But, what if we changed the formula a bit? What if the total compensation package was one specific amount, an amount that was competitive with the private sector? Each government employee could decide precisely how much of that total package would go to salary and take home pay, and how much would be allocated to health insurance and retirement?

A young couple with no children and in good health could decide to receive more take home pay and as a trade-off accept a less costly health insurance plan. The additional take home pay might enrich their lives more than the costly but unnecessary health benefit they currently receive.

On the other hand, an older employee who perhaps owns his or her home outright and has no mortgage to pay, might choose to receive less take home pay and instead sock more money away in his or her pension or perhaps buy supplemental health insurance.

Under this plan, employees would be empowered to choose a compensation package that is best for their particular needs.

Under this new system, when the PERS fund performs poorly, taxpayers might still be on the hook contractually to pay the eight-percent-guaranteed rate of return, but an employee who demanded the artificially high return on his retirement account would see his salary for that year commensurately reduced.

On the other hand, the employee could voluntarily forego the guaranteed rate of return, preserve his or her salary for the year, and hope to make up the loss on investment in a future year when the fund’s investments fare better than the guarantee, which incidentally happens often.

The truth is, the salary portion of the employee’s compensation is negotiable. The court may have locked taxpayers into paying obscene pensions to employees, but it cannot lock taxpayers into also paying ever-increasing salaries.

Note: The court’s 1995 decision declaring public sector pension benefits sacred and untouchable was wrong-headed and contradicted all previous decisions by the same court regarding such contracts; however, that decision is now “law” in Oregon. That fact currently leaves taxpayers and government employers with only two choices: (1) pay the extra amount necessary to make up for the PERS’ shortfalls, which requires either a reduction in services to the public or an increase in taxes, or (2) reduce public employees’ salaries to help absorb some or all of that increased cost.

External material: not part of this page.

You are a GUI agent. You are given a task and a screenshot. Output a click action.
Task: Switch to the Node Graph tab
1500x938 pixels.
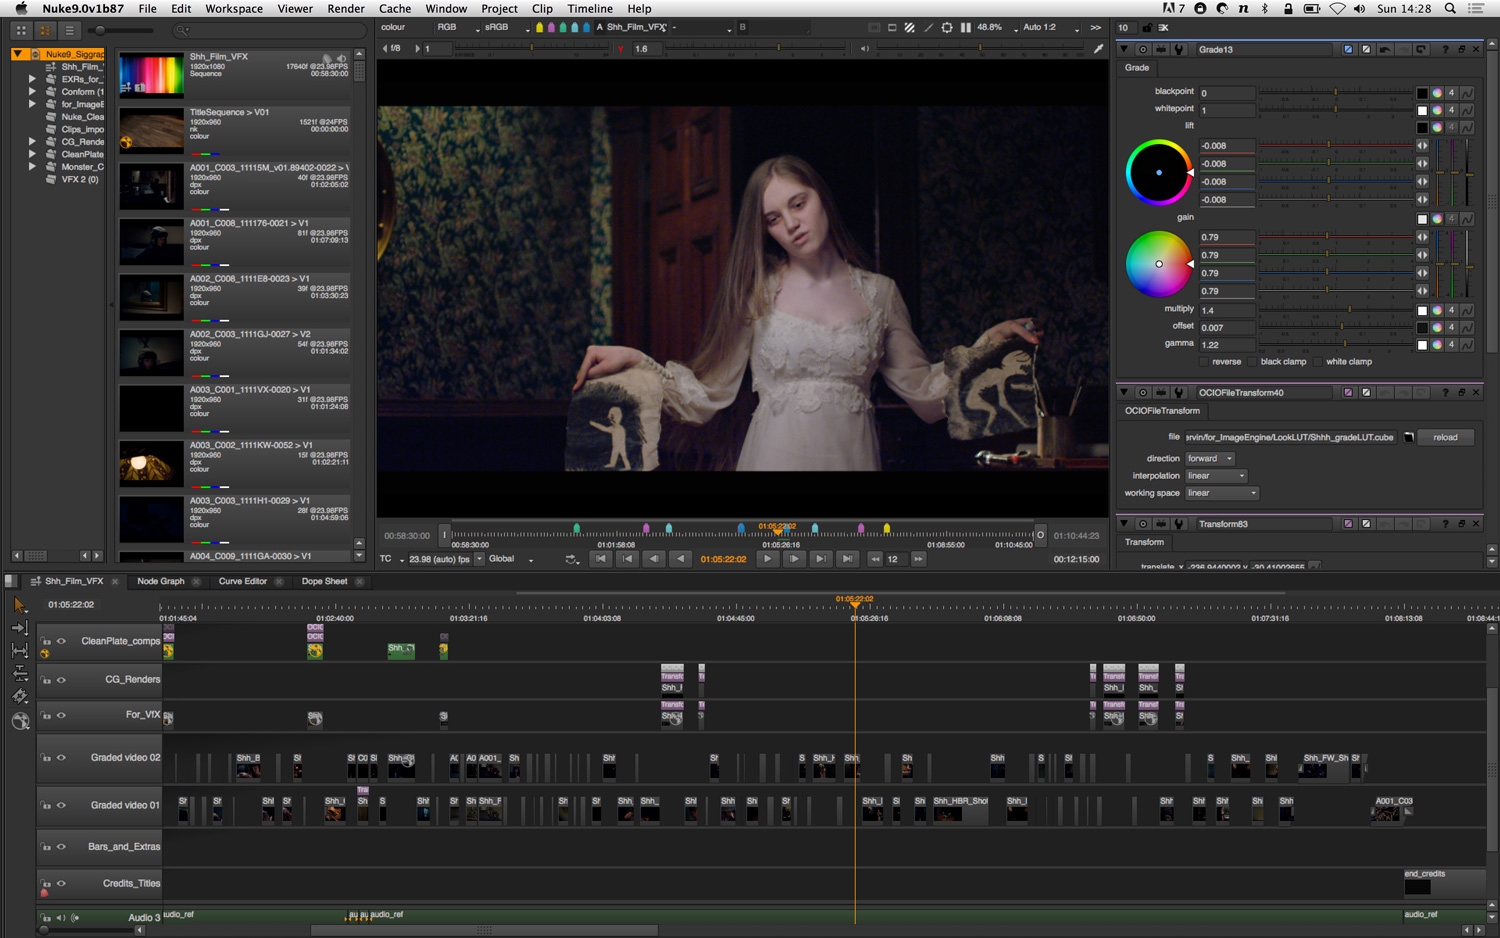pyautogui.click(x=160, y=581)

By the way, one proof that the court’s decision was wrong-headed is the obvious freedom the federal government has to raise the eligible retirement age for social security, forcing workers to wait longer to retire. If retirements were indeed sacred and untouchable, we would all be able to sue the federal government for breech of contract for changing our retirement age. (Good luck with that.)

Conclusion

Under the system I have proposed, governments once again would be able to control their budgets and not be at the mercy of market fluctuations that sometimes create PERS shortfalls of tens of billions of dollars. Instead of being forced to decide between increasing taxes or laying off teachers and prison guards, part or all of the cost of pension shortfalls in bad years would be absorbed by those who also gain when investment returns are higher than expected.

Public employees could still have the exorbitant pensions they were promised, but they would be required to help fund them…or if they preferred they could forego some of the pension excess and keep their full pay. The choice would be theirs. (Readers should know that for some years the return on PERS investments is more than 20 percent for a single year. If all or most of that return is allocated by the PERS board to the employees’ retirement accounts for that year, taxpayers are still on the hook to pay the eight percent guaranteed rate of return the next year, even if the fund loses money that year and even though the average for the two years was well in excess of eight percent.)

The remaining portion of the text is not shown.